*DIRECTIONS FOR THIS TASK*: Take the line containing "The width and" and each line after it through the end of the data below, and return them exactly, minus any pictures.

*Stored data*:
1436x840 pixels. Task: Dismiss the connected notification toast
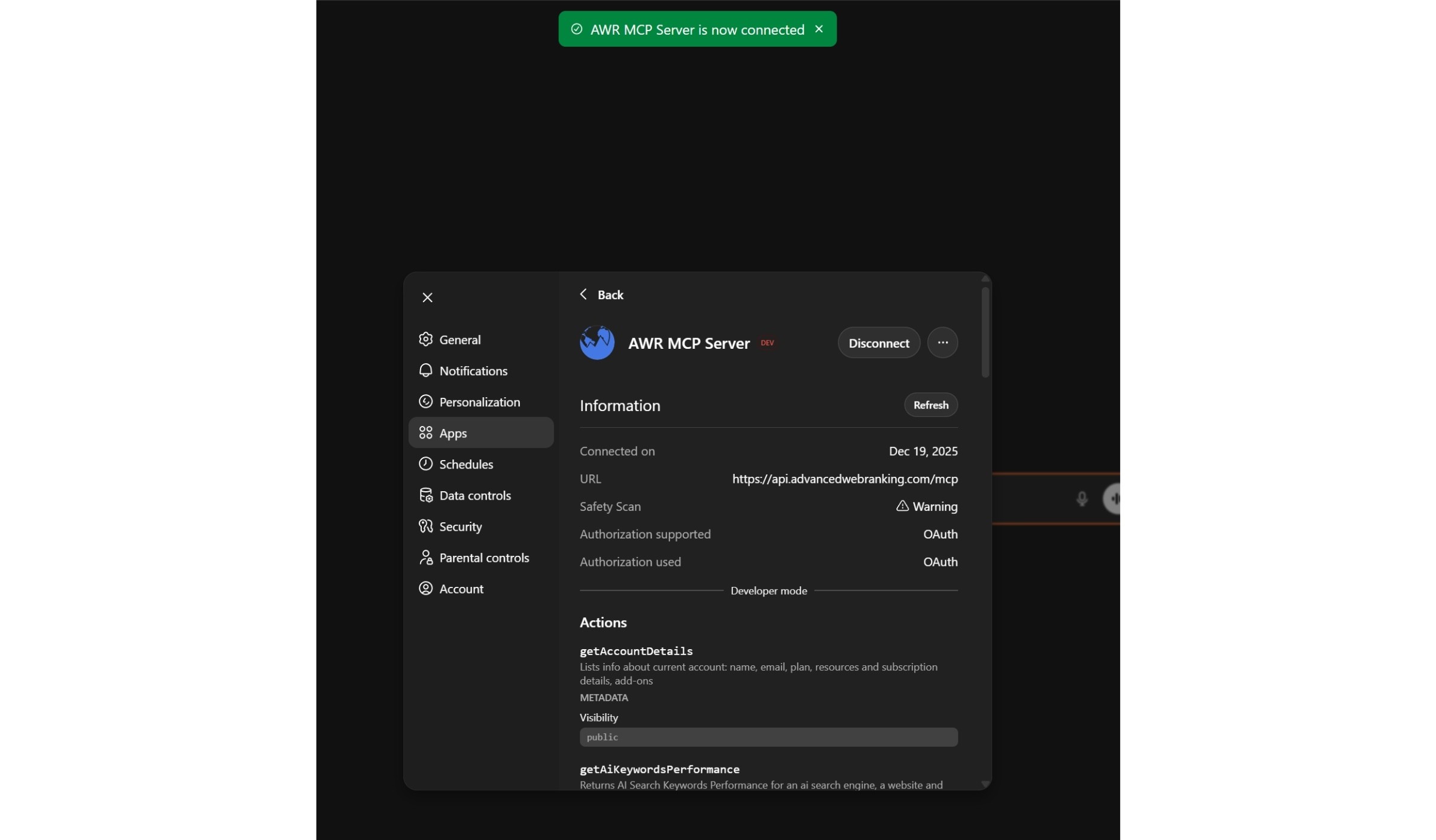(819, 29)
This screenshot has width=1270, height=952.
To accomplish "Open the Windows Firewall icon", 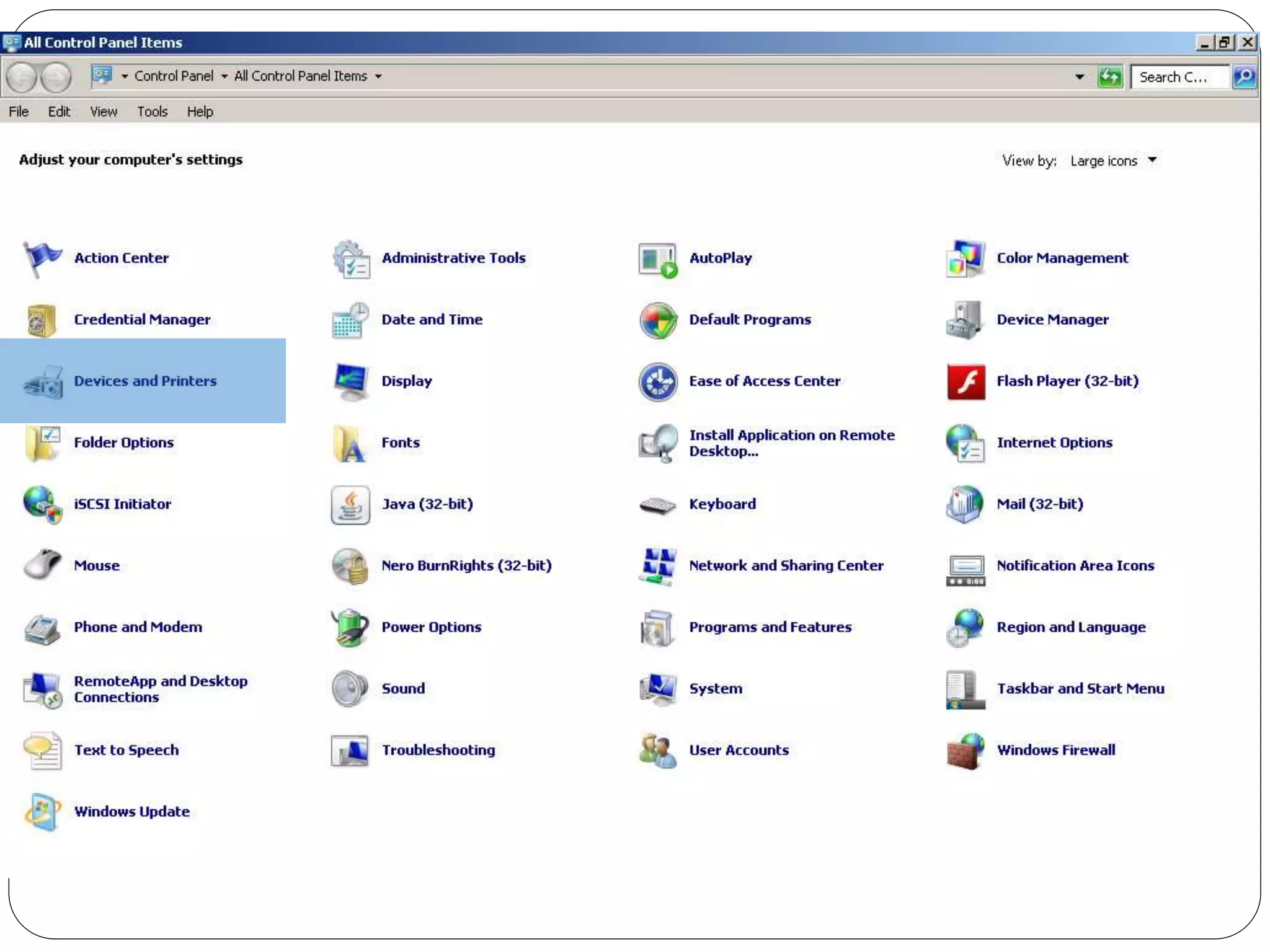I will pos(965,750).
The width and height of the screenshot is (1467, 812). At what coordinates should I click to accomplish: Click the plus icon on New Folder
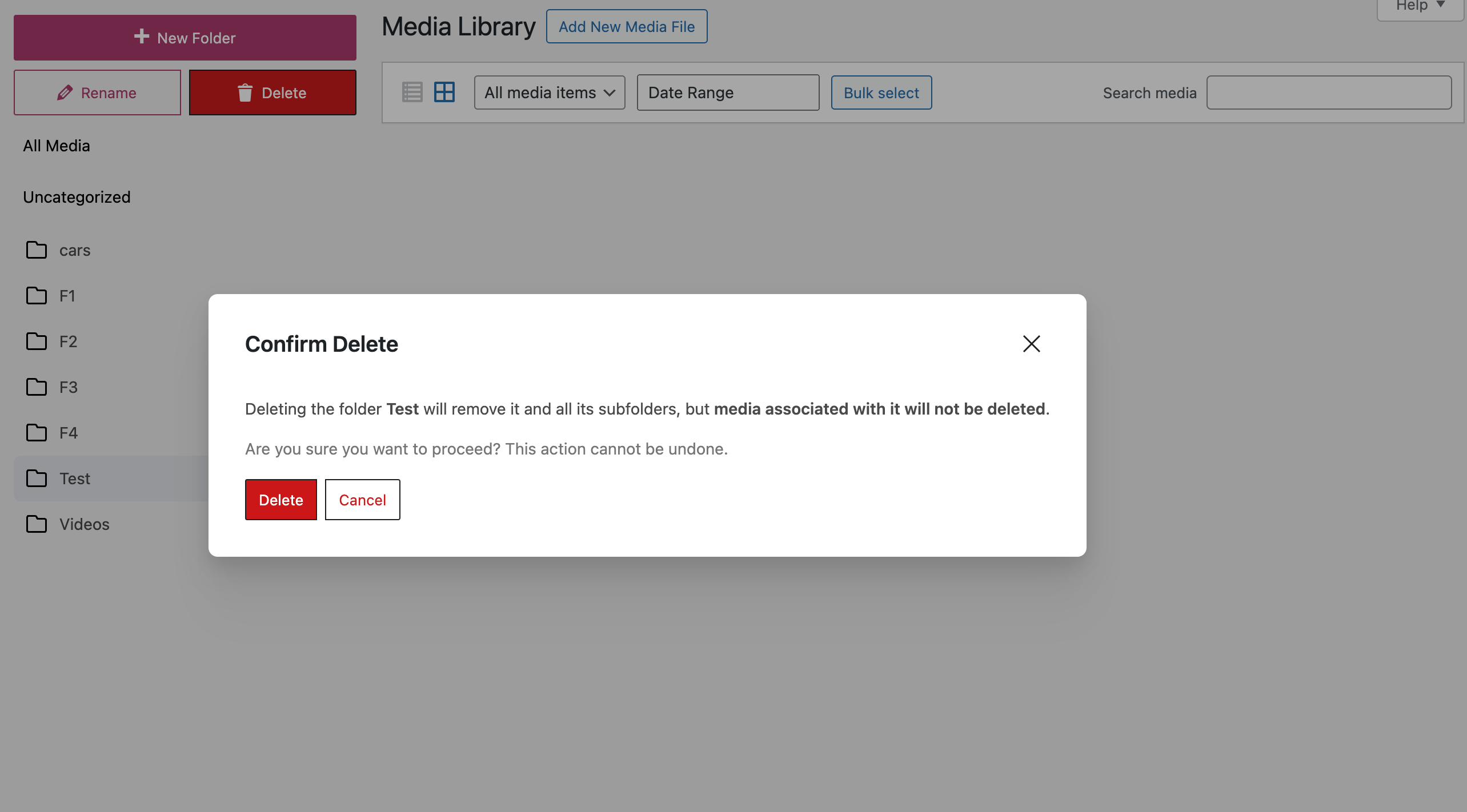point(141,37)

*TASK SOLUTION*:
The width and height of the screenshot is (1467, 812). At what coordinates should I click to accomplish: Click the plus icon on New Folder
point(141,37)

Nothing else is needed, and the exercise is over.